*** Begin section ***

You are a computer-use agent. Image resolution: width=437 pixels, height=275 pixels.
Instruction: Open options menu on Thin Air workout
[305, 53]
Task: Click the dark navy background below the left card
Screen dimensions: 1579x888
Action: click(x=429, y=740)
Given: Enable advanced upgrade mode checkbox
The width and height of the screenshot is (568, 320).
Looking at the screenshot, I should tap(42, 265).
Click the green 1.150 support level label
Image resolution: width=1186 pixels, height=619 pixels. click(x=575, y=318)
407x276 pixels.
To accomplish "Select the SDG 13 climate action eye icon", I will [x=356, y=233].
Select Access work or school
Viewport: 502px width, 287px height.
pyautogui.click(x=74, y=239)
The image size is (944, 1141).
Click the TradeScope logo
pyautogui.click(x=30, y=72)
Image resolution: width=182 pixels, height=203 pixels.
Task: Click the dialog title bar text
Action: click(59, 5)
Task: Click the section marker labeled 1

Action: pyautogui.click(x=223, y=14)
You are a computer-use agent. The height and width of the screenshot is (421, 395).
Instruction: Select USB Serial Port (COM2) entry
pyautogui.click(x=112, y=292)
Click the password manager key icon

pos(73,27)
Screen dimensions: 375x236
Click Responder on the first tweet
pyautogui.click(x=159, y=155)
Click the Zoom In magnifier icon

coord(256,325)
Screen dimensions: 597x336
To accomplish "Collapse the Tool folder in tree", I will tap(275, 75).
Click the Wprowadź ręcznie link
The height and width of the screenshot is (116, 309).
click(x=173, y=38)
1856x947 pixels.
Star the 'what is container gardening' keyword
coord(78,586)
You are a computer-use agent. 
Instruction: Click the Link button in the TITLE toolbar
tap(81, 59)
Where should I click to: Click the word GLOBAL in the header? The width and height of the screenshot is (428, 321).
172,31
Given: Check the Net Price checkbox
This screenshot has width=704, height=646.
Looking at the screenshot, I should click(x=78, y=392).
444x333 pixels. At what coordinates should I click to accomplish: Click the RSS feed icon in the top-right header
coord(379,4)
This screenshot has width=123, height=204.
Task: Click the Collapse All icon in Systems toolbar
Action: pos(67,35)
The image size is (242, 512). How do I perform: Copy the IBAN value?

*** End section ***

TASK INSTRUCTIONS:
Output exactly the lines from the one holding "1856x947 pixels." to the end of the material above, with both ends included.

ANSWER SECTION:
1856x947 pixels.
Star the 'what is container gardening' keyword
coord(78,586)
You are a computer-use agent. 
Instruction: Click the Link button in the TITLE toolbar
tap(81, 59)
Where should I click to: Click the word GLOBAL in the header? The width and height of the screenshot is (428, 321).
172,31
Given: Check the Net Price checkbox
This screenshot has width=704, height=646.
Looking at the screenshot, I should click(x=78, y=392).
444x333 pixels. At what coordinates should I click to accomplish: Click the RSS feed icon in the top-right header
coord(379,4)
This screenshot has width=123, height=204.
Task: Click the Collapse All icon in Systems toolbar
Action: pos(67,35)
The image size is (242, 512). How do I perform: Copy the IBAN value?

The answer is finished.